Le Cercle de craie caucasien

Le Cercle de craie caucasien

Le Cercle de craie caucasien /

Brecht

Comédie épique

 

13, 16, 20, 23, 27 août 2026 À 20h30

 

DURÉE 1h45

TRADUCTION Georges Proser
PUBLIÉ CHEZ L’Arche
MISE EN SCÈNE Emilien Diard-Detœuf
RÉGIE GÉNÉRALE Marco Benigno et Thomas Chrétien
COSTUMES Zoé Lenglare et Manon Naudet
ADMINISTRATION ET PRODUCTION Mathilde Chêne et Marie Mouillard

“ Redoutable est la tentation d’être bon ”

Synopsis

En Géorgie, un coup d’Etat éclate. Le palais du gouverneur brûle et, dans la panique générale, son enfant est oublié.

La servante Groucha le recueille et s’enfuit avec lui. Échappant à ses poursuivants qui recherchent l’héritier, elle l’élève dans les Montagnes du Nord. Mais un jour, l’autre mère ressurgit et réclame l’enfant. Qui sera la vraie mère ? Un procès va avoir lieu. Pour trancher le cas, on appelle Azdak, écrivain public, ivrogne notoire et juge par accident. C’est l’épreuve du cercle de craie. 

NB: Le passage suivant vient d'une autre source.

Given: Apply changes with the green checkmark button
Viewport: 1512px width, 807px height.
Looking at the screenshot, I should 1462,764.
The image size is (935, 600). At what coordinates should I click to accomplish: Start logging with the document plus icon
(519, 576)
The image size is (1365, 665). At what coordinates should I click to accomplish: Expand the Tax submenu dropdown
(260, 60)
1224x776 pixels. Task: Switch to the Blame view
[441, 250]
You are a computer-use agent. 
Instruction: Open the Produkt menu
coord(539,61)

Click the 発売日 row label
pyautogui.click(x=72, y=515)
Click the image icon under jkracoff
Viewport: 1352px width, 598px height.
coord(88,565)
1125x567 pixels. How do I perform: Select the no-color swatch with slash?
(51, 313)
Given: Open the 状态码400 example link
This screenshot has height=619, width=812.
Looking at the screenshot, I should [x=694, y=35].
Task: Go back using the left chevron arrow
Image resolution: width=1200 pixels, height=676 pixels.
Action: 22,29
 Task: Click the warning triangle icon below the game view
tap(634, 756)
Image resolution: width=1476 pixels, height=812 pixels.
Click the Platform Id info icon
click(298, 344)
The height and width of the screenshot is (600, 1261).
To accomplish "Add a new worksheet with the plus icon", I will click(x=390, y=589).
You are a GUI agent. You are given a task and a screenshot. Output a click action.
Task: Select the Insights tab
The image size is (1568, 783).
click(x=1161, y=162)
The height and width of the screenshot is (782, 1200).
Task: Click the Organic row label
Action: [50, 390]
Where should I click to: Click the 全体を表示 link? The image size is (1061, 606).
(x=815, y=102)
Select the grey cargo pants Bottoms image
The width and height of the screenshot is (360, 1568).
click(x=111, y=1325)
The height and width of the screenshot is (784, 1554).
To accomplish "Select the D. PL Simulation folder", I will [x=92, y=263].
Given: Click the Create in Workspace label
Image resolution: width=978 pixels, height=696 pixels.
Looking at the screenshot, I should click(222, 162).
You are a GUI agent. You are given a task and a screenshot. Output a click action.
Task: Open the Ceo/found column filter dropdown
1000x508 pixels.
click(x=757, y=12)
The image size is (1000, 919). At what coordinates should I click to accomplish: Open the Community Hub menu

Dans cette fable épique, sensible et drôle, Brecht nous conduit dans une course-poursuite à travers les paysages d’une Géorgie ancienne, où la lâcheté et la cruauté ordinaires sont vaincues par l’amour maternel et le courage d’une simple servante.

Intention

Le monde a changé, les inquiétudes demeurent. L’époque de Brecht a rêvé un communisme que notre époque a enterré. Mais l’amour de l’autre est encore aux prises avec l’individualisme. L’égoïsme côtoie toujours la bonté. La sollicitude marche toujours dans les pas de la cruauté.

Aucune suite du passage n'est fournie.